Pour un art qui se fait avec les oreilles ceci semble en effet la moindre
des choses ! Mais, à part quelques tentatives ponctuelles (Henry,
Stockhausen, Reibel...) dont le mérite n'est pas à sous-estimer,
les acousmates ont été sans cesse écartelés
entre la conscience de l'originalité de leur propos (et des moyens
associés à mettre en œuvre), et le poids de la tradition
musicale. Je renvoie ici à l'analyse de Patrick Ascione
dans l'article déjà cité.
Je rappellerai néanmoins quelques points :
L'acousmatique, dans ses manifestations extérieures et jusqu'à
présent, ne s'est jamais globalement libérée du modèle
musical "savant" européen :
- prédominance de l'implantation frontale dans les dispositifs
- individualisation des timbres des haut-parleurs en tessiture et en "pupitres"
- rare utilisation des plans en hauteur sinon comme remplissage, lointains
ou faire-valoir... (et ce n'est pas si souvent un problème technique).
Seules alternatives à cela, des conceptions cinétiques basées
sur le cercle ou ses dérivés. Quelle indigence et, on pourrait
le croire, quel manque d'imagination !
Que ce soit surtout le modèle orchestral qui prédomine,
cela se comprend aisément puisqu'il amplifie à la fois l'écoute
stéréophonique du studio et qu'au niveau du visuel il se
présente comme une reconstitution spatiale des différents
pupitres timbraux que le mélomane connaît : l'auteur s'y
retrouve et pense que le public aussi. Si ce système parfaitement
représenté par l'acousmonium du GRM a fait ses preuves dans
"l'adaptation" des oeuvres stéréophoniques à
la dimension d'une salle de concert, revendiquer et généraliser
ces points [comme étant intrinsèques à la création
et la diffusion acousmatique] m'apparaît plus comme une survivance
d'anciennes habitudes que comme le résultat d'une réflexion
fondamentale liée à des observations concrètes en
situation de réalisation et de diffusion.
Si
les tentatives de gérer l'espace dès la composition ne sont
pas nouvelles, il faut reconnaître que les dispositifs techniques
permettant une réalisation avec autant d'efficacité et de
souplesse que la stéréophonie ne sont apparus que récemment.
Et même sur ce point, nombreux sont ceux qui attendent encore (ou
qui se cachent derrière...) LA machine qui permettra de tout faire.

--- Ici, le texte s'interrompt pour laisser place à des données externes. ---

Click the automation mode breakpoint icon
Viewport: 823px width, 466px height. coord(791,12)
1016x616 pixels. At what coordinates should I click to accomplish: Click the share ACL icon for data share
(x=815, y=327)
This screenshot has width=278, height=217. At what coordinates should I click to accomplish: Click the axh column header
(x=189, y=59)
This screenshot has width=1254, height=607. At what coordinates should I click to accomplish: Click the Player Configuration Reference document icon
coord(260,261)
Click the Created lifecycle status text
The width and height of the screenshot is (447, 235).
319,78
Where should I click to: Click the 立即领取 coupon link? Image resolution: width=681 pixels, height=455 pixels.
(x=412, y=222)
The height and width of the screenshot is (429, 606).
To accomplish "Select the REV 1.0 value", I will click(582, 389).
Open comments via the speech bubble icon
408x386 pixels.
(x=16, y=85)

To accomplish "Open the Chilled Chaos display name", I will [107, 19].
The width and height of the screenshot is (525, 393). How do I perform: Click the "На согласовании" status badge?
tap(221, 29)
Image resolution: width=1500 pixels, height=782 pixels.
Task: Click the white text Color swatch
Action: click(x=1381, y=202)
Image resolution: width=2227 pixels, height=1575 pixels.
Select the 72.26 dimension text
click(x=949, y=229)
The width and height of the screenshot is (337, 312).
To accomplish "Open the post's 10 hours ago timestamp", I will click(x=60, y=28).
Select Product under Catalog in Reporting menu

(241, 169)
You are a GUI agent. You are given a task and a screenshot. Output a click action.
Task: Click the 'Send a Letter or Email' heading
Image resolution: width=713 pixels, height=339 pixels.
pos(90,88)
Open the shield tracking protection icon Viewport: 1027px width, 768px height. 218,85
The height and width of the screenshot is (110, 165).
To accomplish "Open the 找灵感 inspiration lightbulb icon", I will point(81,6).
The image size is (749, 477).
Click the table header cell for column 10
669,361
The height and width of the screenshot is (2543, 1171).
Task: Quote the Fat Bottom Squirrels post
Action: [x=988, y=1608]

Mais voilà, ces machines, imparfaites, existent (§
7) et sont même d'une redoutable efficacité. Seulement,
petit problème, il faut remettre en cause beaucoup de choses...
Il faut néanmoins reconnaître que l'élimination du
problème de l'espace réel, ou tout du moins son déplacement,
ont pu avoir un effet bénéfique pendant une certaine période
: le nombre de critères sur lesquels jouer est tellement vaste
que cela a pu éviter une dispersion qui aurait pu être néfaste
à la constitution d'un "langage" sonore réellement
original.
La situation actuelle, peut-être grâce à la mise sur
le marché de systèmes qui gèrent facilement (à
défaut d'efficacement) 8 canaux [en 1990... la situation a quelque
peu changé en 2001 avec la gestion des formats "surround"],
semble montrer à la fois une tendance, une curiosité vers
la multiphonie, et une perpétuation de la diffusion stéréophonique.
Coincés entre l'évidence de l'intérêt d'une
telle démarche et l'attentisme (pour ne pas dire la légèreté)
général, les acousmates mettent le gros orteil dans l'eau.
Allez-y, elle est moins froide quand on s'y baigne totalement !
Ce n'est pourtant pas une question de moyens (un studio "multiphonique"
coûte moins cher maintenant qu'un studio analogique stéréo
il y a dix ans) [et que dire d'aujourd'hui !!!!! ], peut-être, comme
dit plus loin, l'incertitude des débouchés ?
Certains essaient de ménager la chèvre et le choux en veillant
à la compatibilité stéréo de leurs travaux
multiphoniques ou s'orientent plutôt vers la "diffusion assistée"
qui, elle, ne remet absolument rien en cause, ne faisant que souligner
la difficulté qu'il y a à ajouter de l'espace sur quelque
chose de déjà cohérent... ou l'inutilité de
le faire sur quelque chose qui ne l'est pas !
Sur ce dernier point je serai sans pitié (!) [et cette remarque
reste valable aujourd'hui] : si la diffusion manuelle peut se justifier
pour des raisons pratiques ou économiques, si elle offre au moins
le mérite de pouvoir s'adapter instantanément et facilement
à n'importe quelle circonstance (sans parler du choix esthétique
et "comportemental" [vis à vis du public] qu'elle représente),
les "aides à la diffusion" ne sont pour moi que joujoux
technologiques dépassés : si l'on veut travailler sur l'espace
d'une manière efficace il faut prendre le problème à
sa source. La diffusion manuelle fait croire que l'on peut marcher sur
l'eau, la diffusion assistée donne des béquilles (!) alors
qu'il suffit de construire un bateau…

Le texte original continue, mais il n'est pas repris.